_RECORDS SUPPLIED_:
.....

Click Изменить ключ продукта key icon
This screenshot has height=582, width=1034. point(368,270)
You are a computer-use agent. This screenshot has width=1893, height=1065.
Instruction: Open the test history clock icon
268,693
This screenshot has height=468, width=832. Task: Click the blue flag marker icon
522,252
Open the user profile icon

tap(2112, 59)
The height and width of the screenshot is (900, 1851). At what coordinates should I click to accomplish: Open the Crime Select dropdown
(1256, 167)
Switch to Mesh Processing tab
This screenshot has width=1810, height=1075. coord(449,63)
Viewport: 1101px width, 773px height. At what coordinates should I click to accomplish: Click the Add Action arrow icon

.....

_WHAT THE EXERCISE ASKS_:
Give back the whole listing above, identical in every line.

_PROBLEM SOLUTION_:
Click Изменить ключ продукта key icon
This screenshot has height=582, width=1034. point(368,270)
You are a computer-use agent. This screenshot has width=1893, height=1065.
Instruction: Open the test history clock icon
268,693
This screenshot has height=468, width=832. Task: Click the blue flag marker icon
522,252
Open the user profile icon

tap(2112, 59)
The height and width of the screenshot is (900, 1851). At what coordinates should I click to accomplish: Open the Crime Select dropdown
(1256, 167)
Switch to Mesh Processing tab
This screenshot has width=1810, height=1075. coord(449,63)
Viewport: 1101px width, 773px height. At what coordinates should I click to accomplish: Click the Add Action arrow icon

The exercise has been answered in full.